• [Work order] Please reproduce, word for word, the stretch of the items below from the line containing "Find the location" through the line containing "tag-item: Schloss (41)", with both ends included. Leave the pictures out of your copy.

• [Material shown]

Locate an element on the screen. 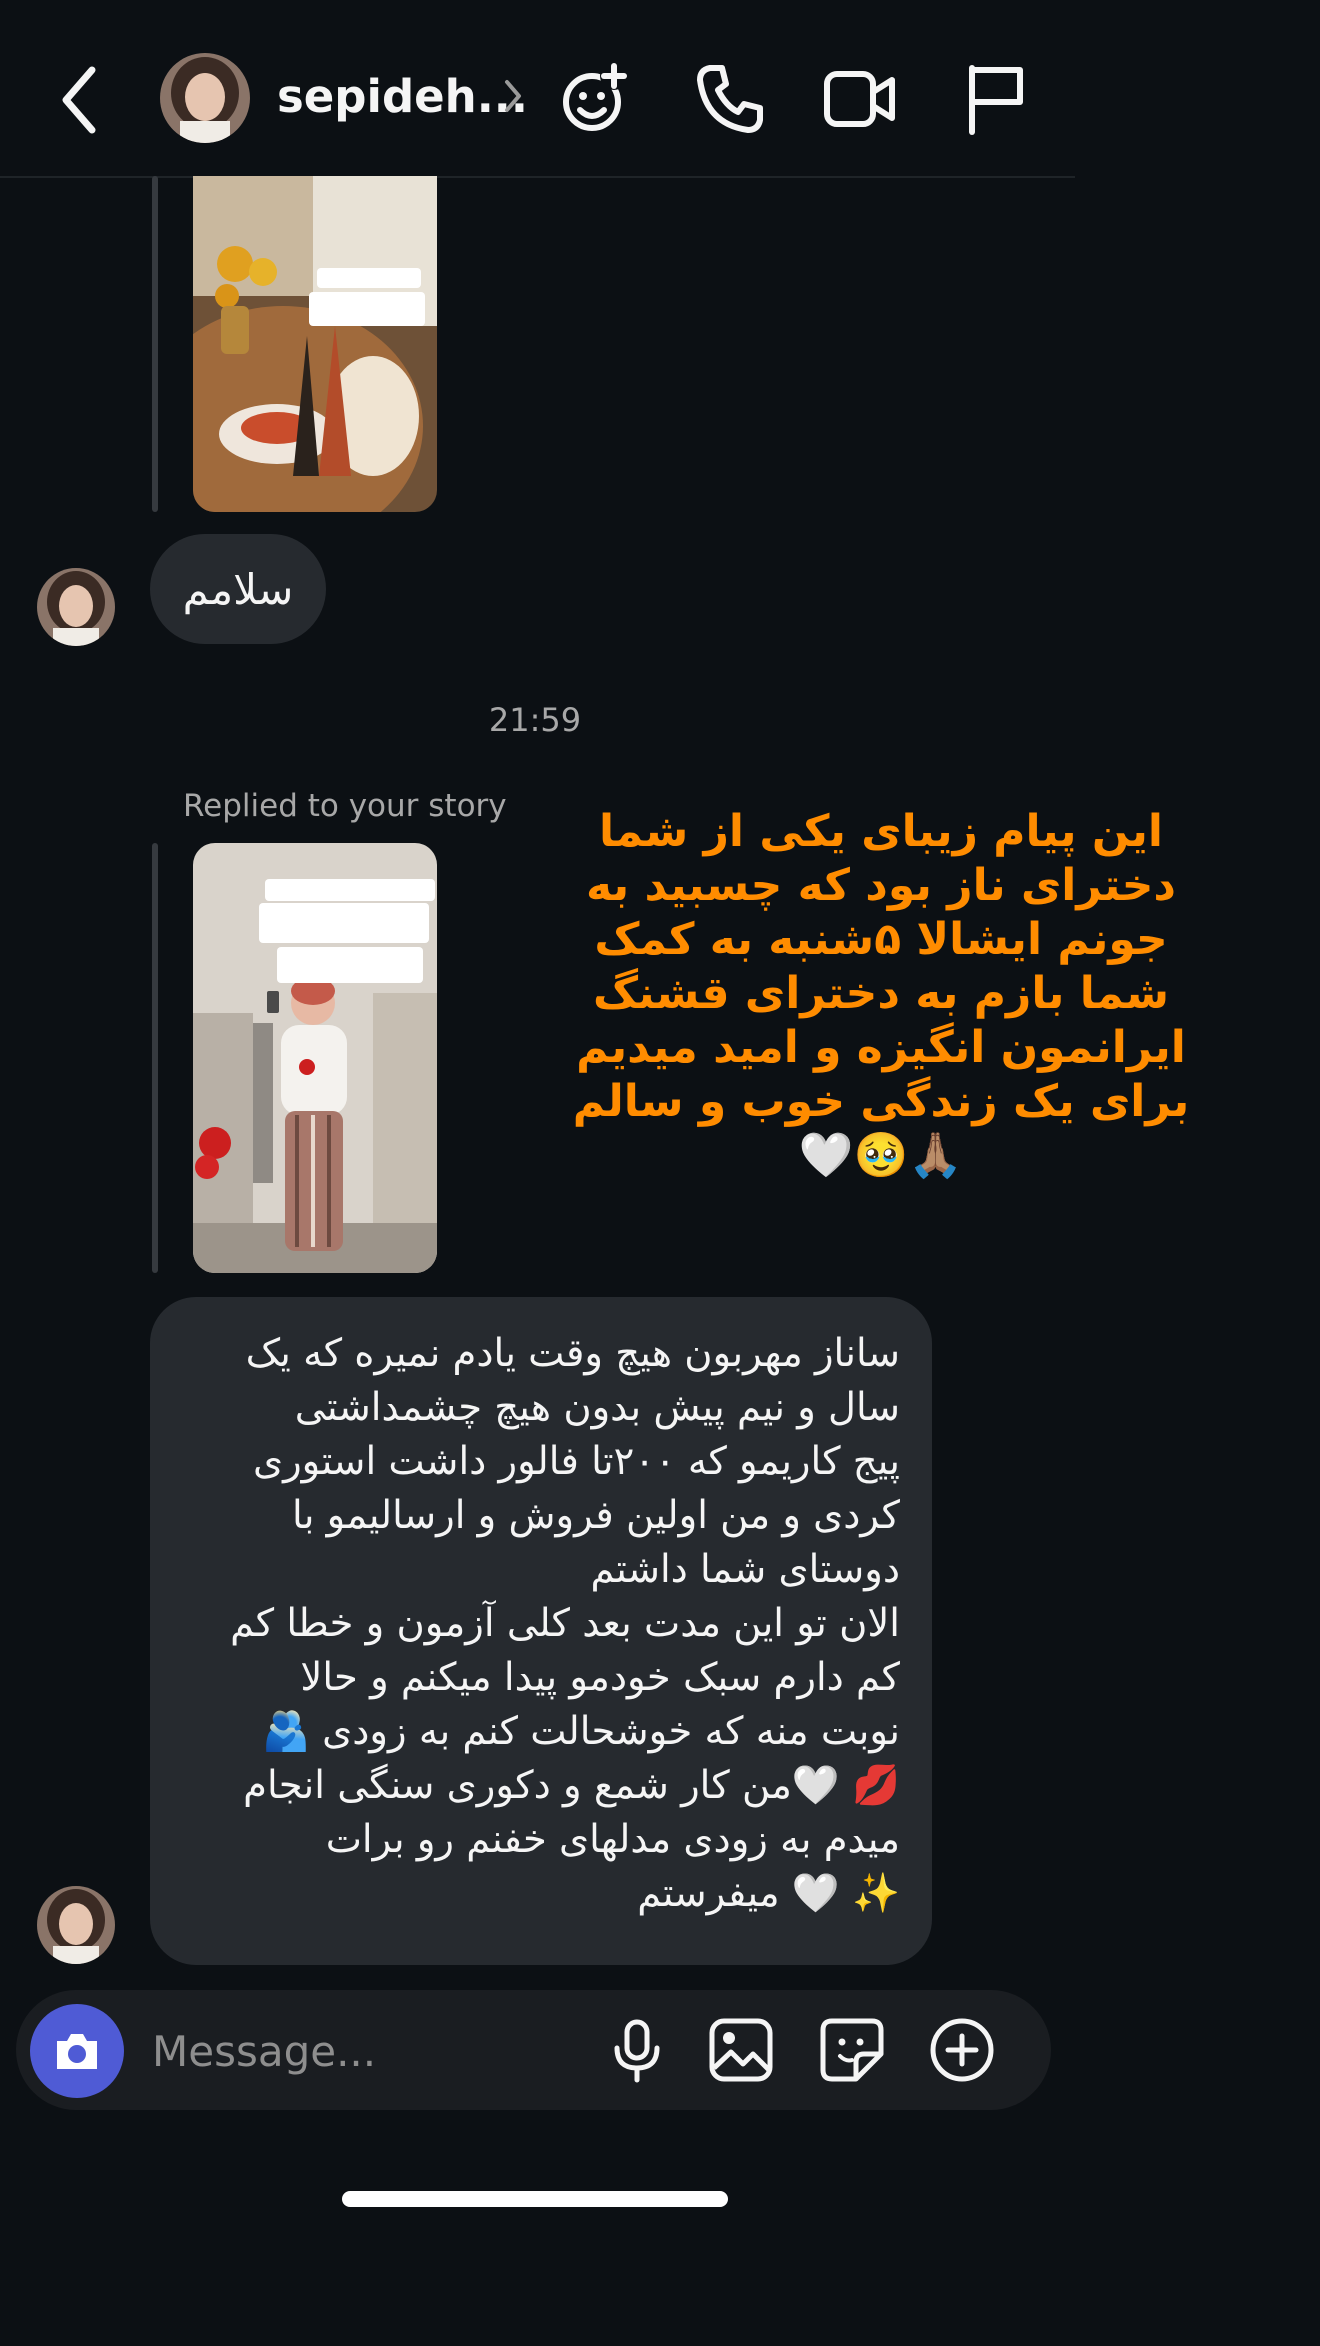  message-timestamp: 21:59 is located at coordinates (535, 720).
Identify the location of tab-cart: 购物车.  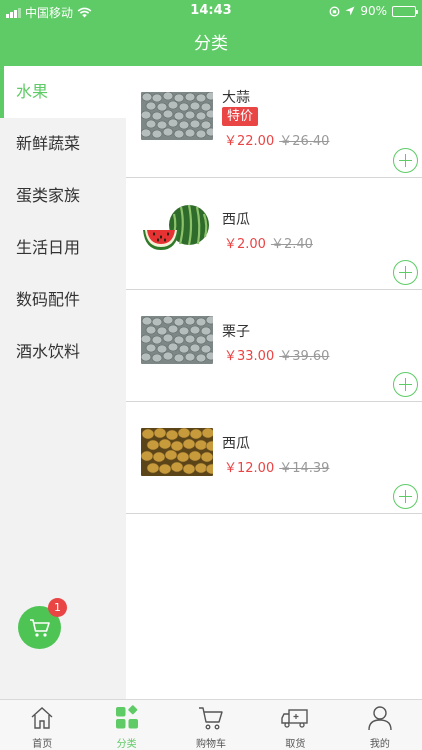
(211, 725).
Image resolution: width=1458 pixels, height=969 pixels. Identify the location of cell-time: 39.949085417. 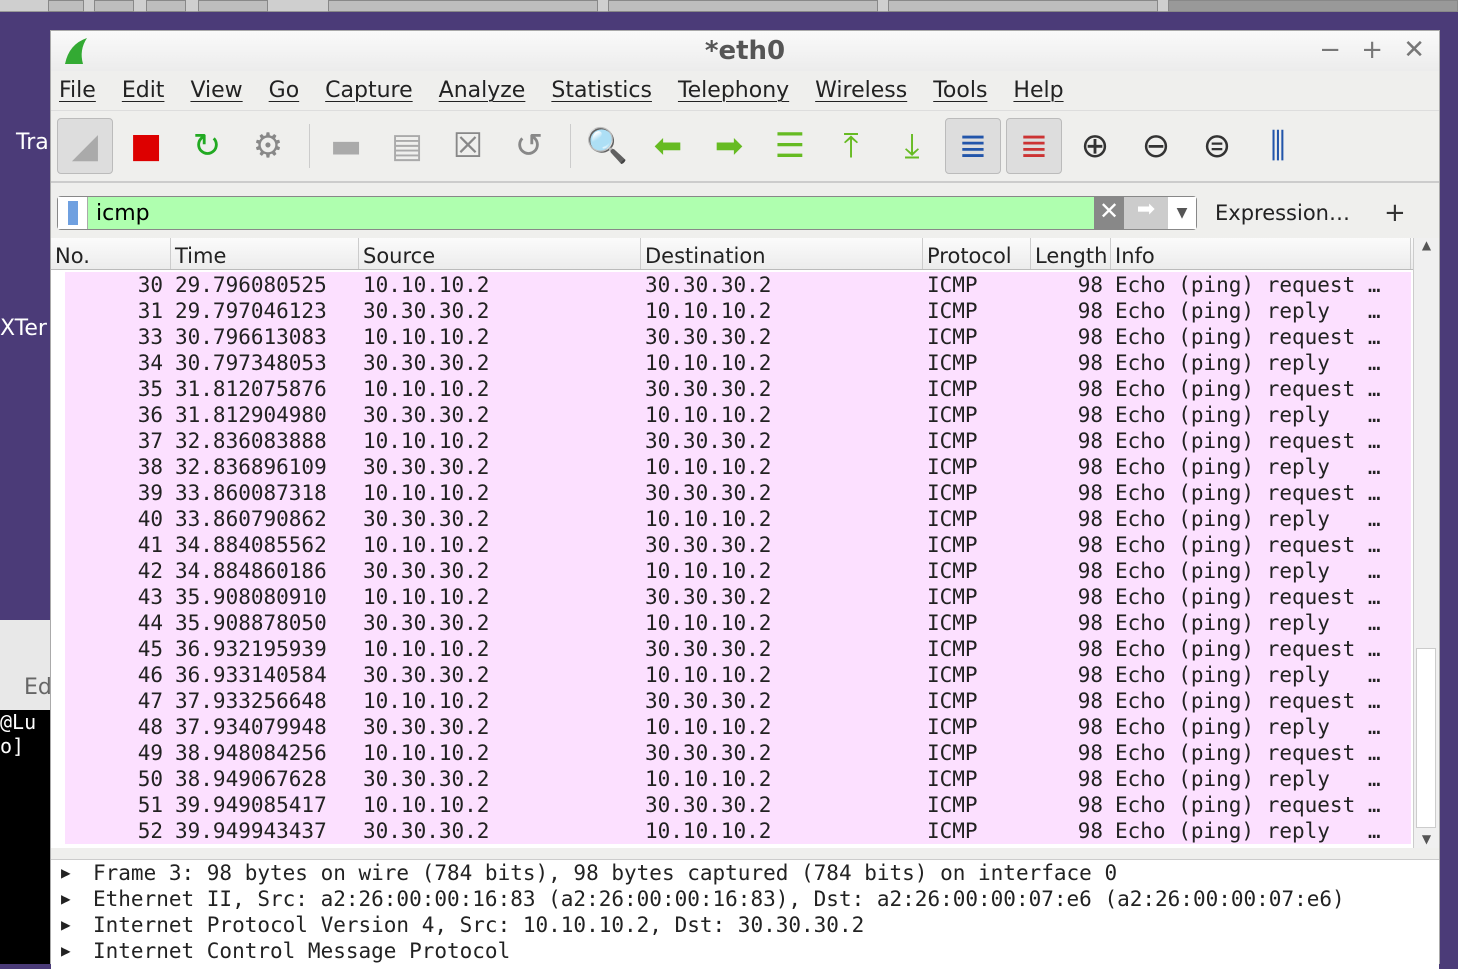
(251, 805).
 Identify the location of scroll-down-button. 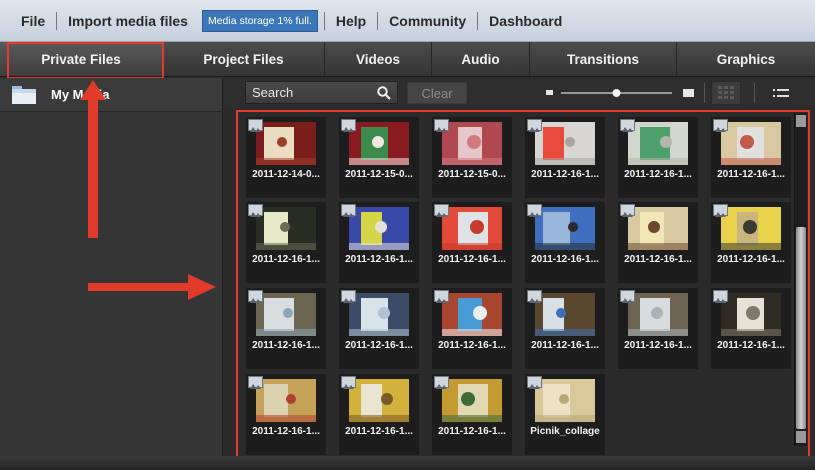
(801, 437).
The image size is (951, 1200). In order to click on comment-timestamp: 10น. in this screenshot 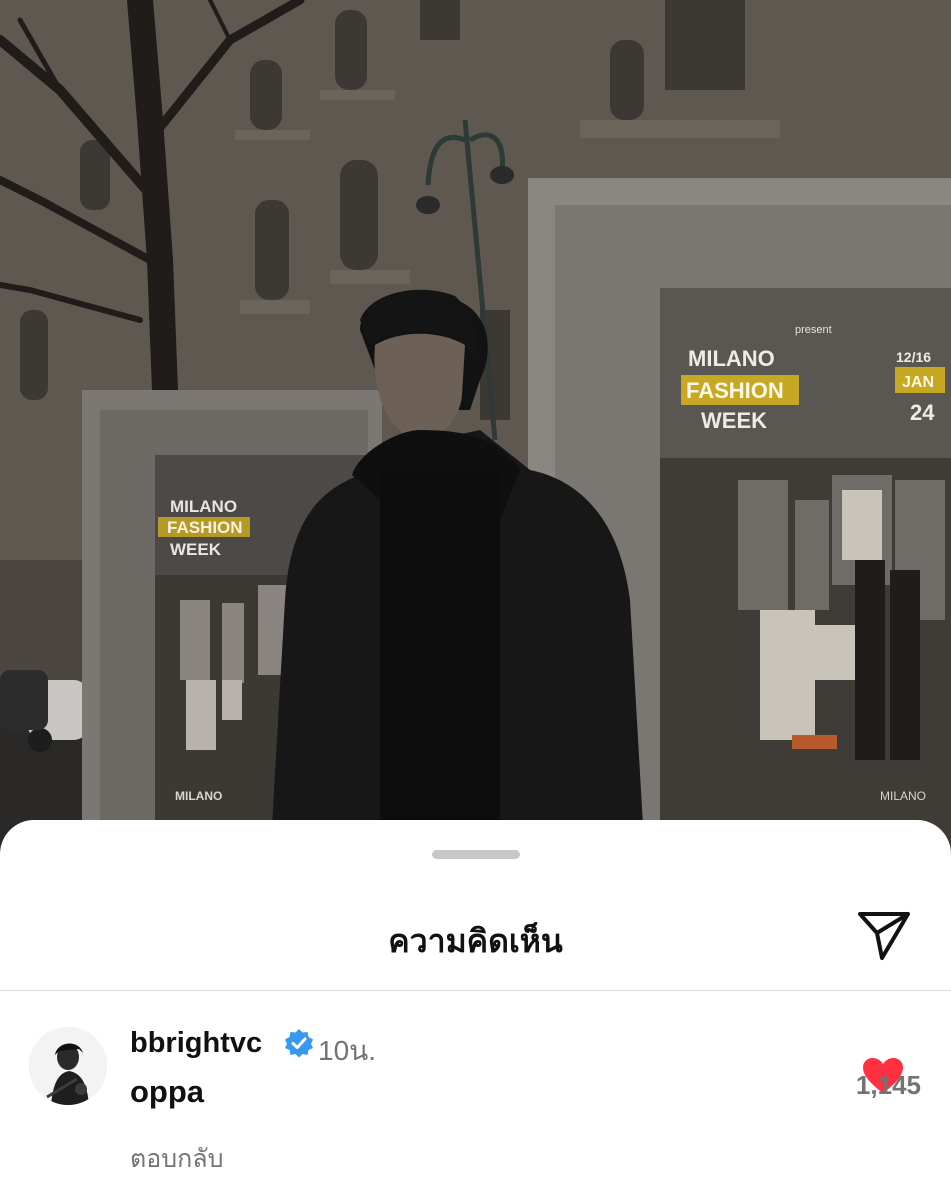, I will do `click(348, 1050)`.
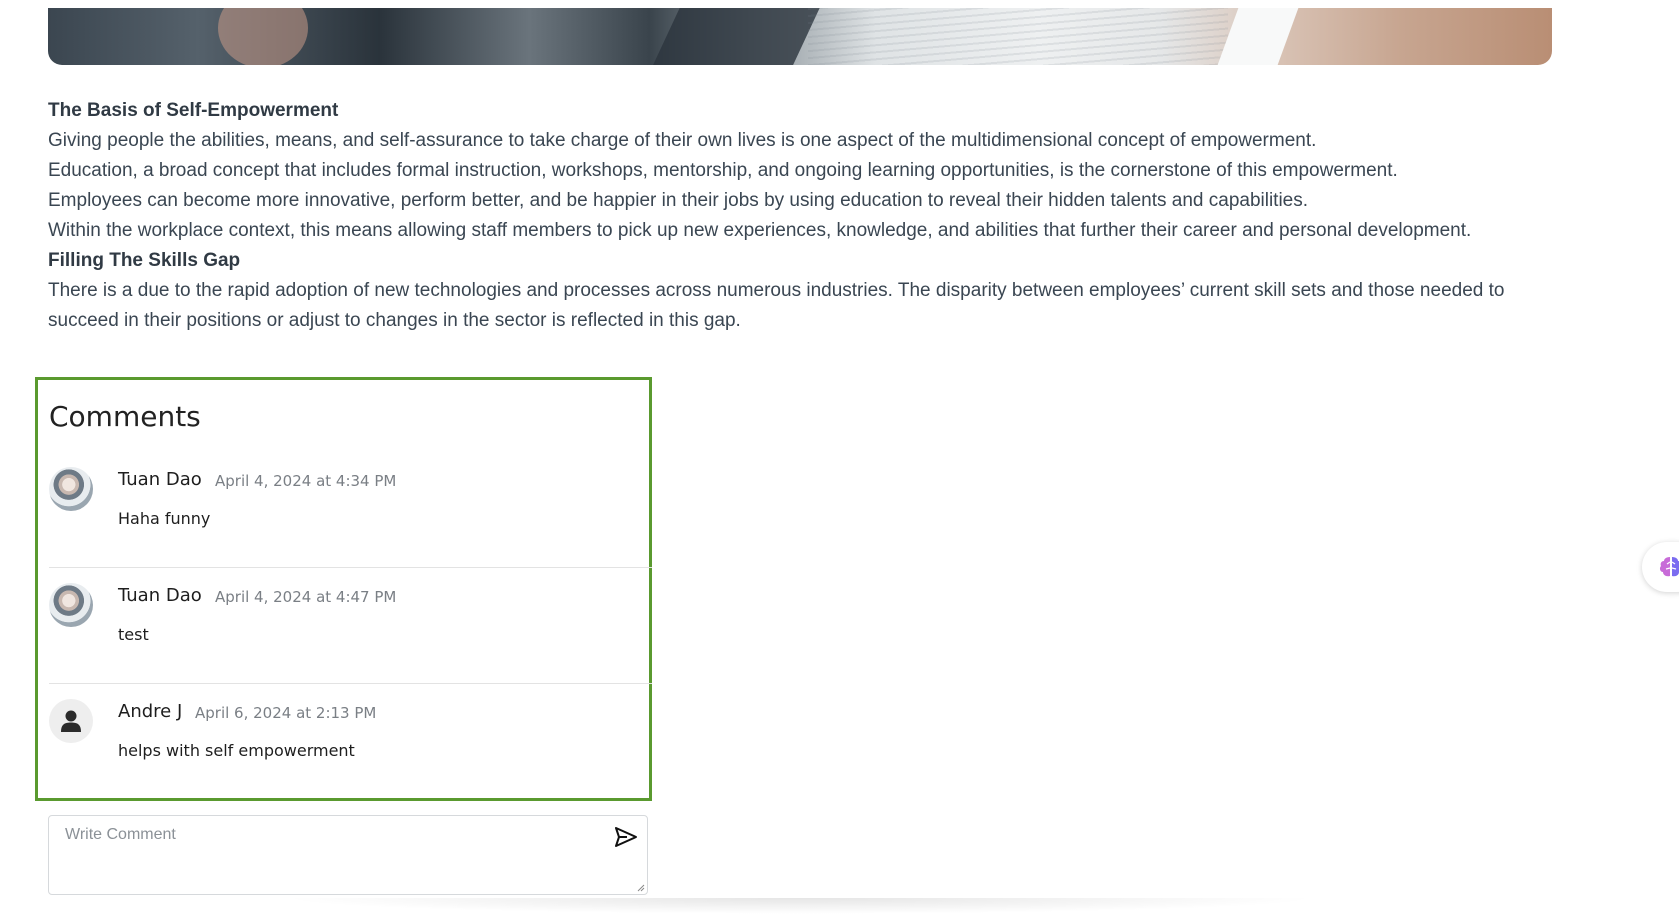 The width and height of the screenshot is (1679, 914). Describe the element at coordinates (194, 110) in the screenshot. I see `section-heading: The Basis of Self-Empowerment` at that location.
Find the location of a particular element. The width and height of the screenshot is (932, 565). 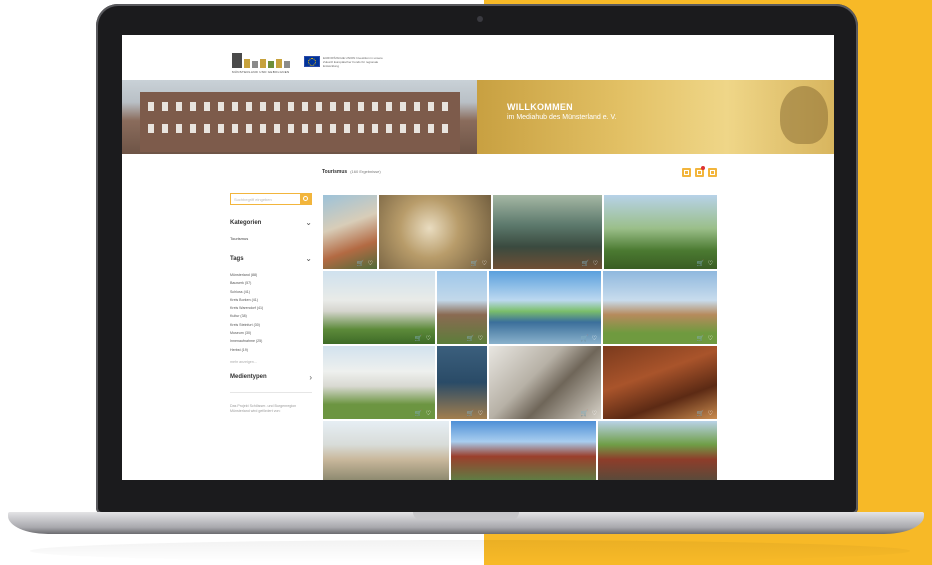

tag-item: Schloss (41) is located at coordinates (272, 292).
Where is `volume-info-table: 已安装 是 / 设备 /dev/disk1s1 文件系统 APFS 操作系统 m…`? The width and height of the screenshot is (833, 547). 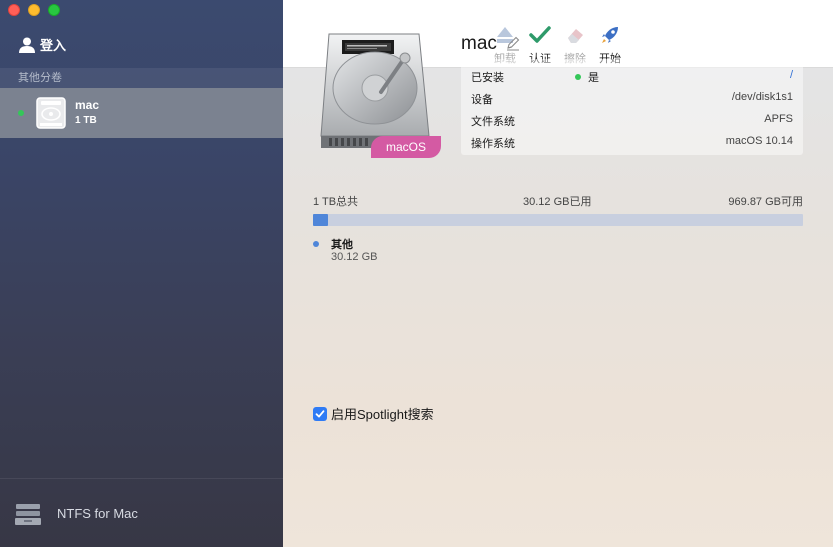 volume-info-table: 已安装 是 / 设备 /dev/disk1s1 文件系统 APFS 操作系统 m… is located at coordinates (632, 107).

• [Answer to this task]
Find the location of a particular element. The width and height of the screenshot is (932, 565). 

tag-item: Schloss (41) is located at coordinates (272, 292).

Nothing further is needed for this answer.